10 ottobre 2015

Cane mangia cane di Edward Bunker [recensione]

CANE MANGIA CANE
di 
Edward Bunker

Editore: Einaudi
Collana: Stile libero noir
Traduzione: Emanuela Turchetti
Pagine: 330
ISBN: 9788806178550
Prezzo: € 13,00
"È possibile dire che uno scrittore non dovrebbe rappresentare niente che oltrepassi i limiti della sua esperienza? Come romanziere, per essermi avventurato io stesso in territori sconosciuti, ho sempre avuto la sensazione che è prerogativa di chi scrive trattare luoghi e avvenimenti di cui non si possiede necessariamente una conoscenza di prima mano. L'immaginazione è sovrana, e il suo potere quasi da solo dovrebbe essere in grado di trasformare qualsiasi soggetto, se lo scrittore è sufficientemente dotato, in qualcosa di stupefacente, e di rappresentarlo in maniera più reale anche rispetto a chi, pur avendo familiarità totale con quell'ambiente, sia meno dotato. [...] Esiste tuttavia un campo dell'esperienza umana in cui la mancanza di conoscenza diretta rappresenti un ostacolo alla sua rappresentazione?"
William Styron riflette così nell'Appendice del volume, sostenendo quanto sia stato importante per lo stesso autore aver vissuto in prima persona le esperienze di cui parla, l'ambiente criminale che è sfondo di Cane mangia cane.
Edward Bunker entra subito nel vivo della narrazione, catapultandoci in una stanza dove il personaggio di Mad Dog McCain sta assumendo cocaina; prima la sniffa e poi cerca di abbandonare la realtà, iniettandosela direttamente in vena. Si spara una dose dietro l'altra fino all'arrivo della compagna e della figlia; McCain ha in mente di riunirsi a Troy e Diesel, conosciuti al riformatorio, per pianificare qualche colpo e racimolare un po' di soldi. Un litigio dai toni sempre più caldi fa perdere le staffe al già strafatto criminale, che senza grossi tentennamenti, massacra la famiglia. Lui è l'incontrollabile del gruppo, inaffidabile e incapace di mantenere la lucidità quando serve: Diesel lo sa e ne è sempre più consapevole dopo la scoperta dei corpi nascosti nel frigo di casa del vecchio amico. Troy, il leader del gruppo, idolatrato dai due compari, esce dal carcere: non tenta di reinserirsi nella società, bensì subito nel mondo malavitoso, cambiato dopo tanti anni, ma unica realtà conosciuta.
Dopo qualche rapina ai danni di altri criminali, che permette loro di guadagnare grosse somme di denaro, si preparano a una missione maggiormente pericolosa.
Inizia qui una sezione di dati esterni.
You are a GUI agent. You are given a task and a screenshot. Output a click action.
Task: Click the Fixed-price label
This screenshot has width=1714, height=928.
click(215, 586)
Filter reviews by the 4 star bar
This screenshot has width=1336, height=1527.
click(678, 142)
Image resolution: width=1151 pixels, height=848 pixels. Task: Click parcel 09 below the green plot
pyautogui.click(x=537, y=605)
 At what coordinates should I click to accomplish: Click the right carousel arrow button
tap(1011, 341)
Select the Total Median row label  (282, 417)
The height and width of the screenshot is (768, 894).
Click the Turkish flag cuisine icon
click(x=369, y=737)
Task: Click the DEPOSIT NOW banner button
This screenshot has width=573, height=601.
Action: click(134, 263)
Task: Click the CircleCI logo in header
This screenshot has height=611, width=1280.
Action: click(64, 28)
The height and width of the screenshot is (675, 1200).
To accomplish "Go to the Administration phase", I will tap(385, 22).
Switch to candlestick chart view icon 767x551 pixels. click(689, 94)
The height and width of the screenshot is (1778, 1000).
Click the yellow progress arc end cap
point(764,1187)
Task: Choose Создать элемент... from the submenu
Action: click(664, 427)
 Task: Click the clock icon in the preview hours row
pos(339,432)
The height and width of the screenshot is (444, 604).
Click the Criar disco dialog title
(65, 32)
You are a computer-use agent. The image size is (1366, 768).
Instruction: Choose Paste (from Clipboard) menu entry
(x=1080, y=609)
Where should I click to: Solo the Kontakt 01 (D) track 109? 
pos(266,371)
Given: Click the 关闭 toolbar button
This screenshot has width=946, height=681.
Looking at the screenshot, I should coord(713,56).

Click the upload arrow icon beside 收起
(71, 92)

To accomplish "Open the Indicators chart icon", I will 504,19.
Il detenuto Chepe Hernandez deve riscuotere un credito di quattro milioni di dollari da un trafficante, Mike Brennan; ingaggia Troy per rapire il figlio di un anno del nemico, al fine di ottenere quello che gli spetta. 
Il gruppo accetta l'incarico, ma le cose non vanno come dovrebbero, le complicazioni si moltiplicano e il destino di eterni farabutti senza possibilità di riscatto sembra perseguitarli.
I protagonisti si sono conosciuti a San Quentin, hanno vissuto solo la delinquenza e il carcere; non credono di poter esistere in modo diverso, far parte della società come cittadini onesti. La prossima condanna sarà per tutti sinonimo di ergastolo e quindi non hanno più niente da perdere.
Sono realmente cani sciolti, incontrollabili senza una vera e propria meta, pronti ad approfittarsi di qualsiasi situazione a proprio vantaggio.
L'aspetto che specialmente colpisce della narrazione è il realismo descrittivo, il punto di vista di chi sa di che cosa sta parlando, senza eccessi o forzature per dare enfasi alle situazioni, anche perché non ne necessitano. Si respira un universo marcio, abitato da ferocia, in cui tutti pensano solo a se stessi, ai propri bisogni, come droga, alcool o soldi. Il passato è spietato e nessuno sprazzo di luce ha creato l'occasione di mutare rotta. Lo stesso Edward Bunker, con una sorta di disfattismo, sottolinea come la società non crei delle possibilità di cambiamento; anche desiderando un'alternativa alla delinquenza, questa non potrà mai accadere.

Il testo presenta una sintassi articolata (le frasi brevi e brevissime sono una minoranza), i dialoghi sono intimi e spesso liberatori per gli stessi protagonisti, lo stile noir è coinvolgente, senza fronzoli. L'azione serrata lascia ampio spazio ai momenti di riflessione, attimi in cui l'autore si confessa profondamente con il lettore, il quale ascolta rapito un mondo lontano e spietato.